### Records for this exercise

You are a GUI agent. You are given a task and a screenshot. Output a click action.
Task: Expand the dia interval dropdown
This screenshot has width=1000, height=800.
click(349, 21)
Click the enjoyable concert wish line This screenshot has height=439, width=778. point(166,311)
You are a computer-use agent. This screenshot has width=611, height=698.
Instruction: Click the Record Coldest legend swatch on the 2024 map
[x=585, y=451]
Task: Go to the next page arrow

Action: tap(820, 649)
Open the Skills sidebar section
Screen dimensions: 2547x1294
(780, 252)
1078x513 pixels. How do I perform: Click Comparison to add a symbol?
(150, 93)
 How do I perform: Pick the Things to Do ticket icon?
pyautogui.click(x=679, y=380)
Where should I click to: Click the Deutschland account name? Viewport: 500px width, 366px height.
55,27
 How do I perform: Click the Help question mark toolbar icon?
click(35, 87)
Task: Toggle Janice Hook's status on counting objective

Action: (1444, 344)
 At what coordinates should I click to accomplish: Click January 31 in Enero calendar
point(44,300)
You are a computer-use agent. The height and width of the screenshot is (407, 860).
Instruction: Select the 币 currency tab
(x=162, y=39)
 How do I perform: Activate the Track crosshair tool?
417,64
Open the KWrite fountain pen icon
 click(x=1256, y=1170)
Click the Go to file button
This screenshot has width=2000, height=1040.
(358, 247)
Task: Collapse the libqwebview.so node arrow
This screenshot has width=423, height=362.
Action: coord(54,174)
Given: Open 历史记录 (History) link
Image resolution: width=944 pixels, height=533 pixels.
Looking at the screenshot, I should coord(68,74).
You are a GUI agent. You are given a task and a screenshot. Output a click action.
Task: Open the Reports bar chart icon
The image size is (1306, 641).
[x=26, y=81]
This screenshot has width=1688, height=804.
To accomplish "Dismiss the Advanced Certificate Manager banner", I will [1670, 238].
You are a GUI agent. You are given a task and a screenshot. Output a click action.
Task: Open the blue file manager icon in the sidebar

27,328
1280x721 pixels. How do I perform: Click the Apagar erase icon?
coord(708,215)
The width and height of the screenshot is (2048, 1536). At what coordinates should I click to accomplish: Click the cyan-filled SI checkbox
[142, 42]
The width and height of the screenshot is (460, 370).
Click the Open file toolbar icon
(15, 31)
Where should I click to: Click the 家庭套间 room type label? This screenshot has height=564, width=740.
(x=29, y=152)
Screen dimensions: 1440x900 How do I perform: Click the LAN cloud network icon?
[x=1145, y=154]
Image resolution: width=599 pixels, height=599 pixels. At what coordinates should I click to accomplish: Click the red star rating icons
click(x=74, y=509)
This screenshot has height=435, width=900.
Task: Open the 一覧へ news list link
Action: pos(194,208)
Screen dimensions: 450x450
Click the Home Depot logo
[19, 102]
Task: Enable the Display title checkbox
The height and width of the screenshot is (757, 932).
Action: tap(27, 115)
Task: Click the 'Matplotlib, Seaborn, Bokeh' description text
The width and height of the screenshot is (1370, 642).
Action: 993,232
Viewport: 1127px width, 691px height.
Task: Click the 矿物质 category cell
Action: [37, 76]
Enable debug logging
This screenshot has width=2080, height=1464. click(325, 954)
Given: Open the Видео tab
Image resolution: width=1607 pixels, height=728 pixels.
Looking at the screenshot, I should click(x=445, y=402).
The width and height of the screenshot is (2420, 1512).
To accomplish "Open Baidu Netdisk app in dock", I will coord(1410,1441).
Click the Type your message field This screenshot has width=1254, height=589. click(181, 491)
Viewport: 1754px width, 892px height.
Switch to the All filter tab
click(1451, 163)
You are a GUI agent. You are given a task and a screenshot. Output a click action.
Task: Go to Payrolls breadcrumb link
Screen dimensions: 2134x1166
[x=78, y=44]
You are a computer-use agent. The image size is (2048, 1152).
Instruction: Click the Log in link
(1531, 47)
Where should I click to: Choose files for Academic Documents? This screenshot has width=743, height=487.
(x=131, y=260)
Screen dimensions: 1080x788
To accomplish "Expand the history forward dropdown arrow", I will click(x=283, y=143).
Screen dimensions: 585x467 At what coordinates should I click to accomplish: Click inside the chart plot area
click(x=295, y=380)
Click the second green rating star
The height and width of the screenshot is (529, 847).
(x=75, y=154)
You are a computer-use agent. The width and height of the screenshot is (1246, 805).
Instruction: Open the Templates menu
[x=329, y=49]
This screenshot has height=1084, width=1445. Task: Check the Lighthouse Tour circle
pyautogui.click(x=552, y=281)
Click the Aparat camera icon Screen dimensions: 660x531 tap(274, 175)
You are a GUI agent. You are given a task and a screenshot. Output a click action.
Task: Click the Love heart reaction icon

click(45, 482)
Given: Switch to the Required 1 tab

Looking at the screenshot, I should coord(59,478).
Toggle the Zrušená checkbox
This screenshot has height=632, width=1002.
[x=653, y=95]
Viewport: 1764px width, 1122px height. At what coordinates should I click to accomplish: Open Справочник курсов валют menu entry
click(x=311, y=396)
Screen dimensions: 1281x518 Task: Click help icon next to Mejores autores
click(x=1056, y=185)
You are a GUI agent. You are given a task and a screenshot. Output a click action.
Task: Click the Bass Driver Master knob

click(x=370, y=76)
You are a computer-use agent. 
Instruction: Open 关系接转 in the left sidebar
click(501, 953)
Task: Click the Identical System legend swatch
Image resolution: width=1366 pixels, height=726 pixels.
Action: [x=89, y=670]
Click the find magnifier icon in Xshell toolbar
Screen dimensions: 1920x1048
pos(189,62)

######

**The task:**
Convert the listing in the stretch from the line containing "Viewport: 1754px width, 892px height." through the line containing "will click(x=283, y=143)." into a two-column CSV with the headers request and answer. Put each entry's text in one quoted field and its answer in another, one row per entry, with any line breaks replaced by spaces.

**Response to the task:**
request,answer
"Viewport: 1754px width, 892px height. Switch to the All filter tab","click(1451, 163)"
"You are a GUI agent. You are given a task and a screenshot. Output a click action. Task: Go to Payrolls breadcrumb link Screen dimensions: 2134x1166","[x=78, y=44]"
"You are a computer-use agent. The image size is (2048, 1152). Instruction: Click the Log in link","(1531, 47)"
"Where should I click to: Choose files for Academic Documents? This screenshot has width=743, height=487.","(x=131, y=260)"
"Screen dimensions: 1080x788 To accomplish ""Expand the history forward dropdown arrow"",","I will click(x=283, y=143)."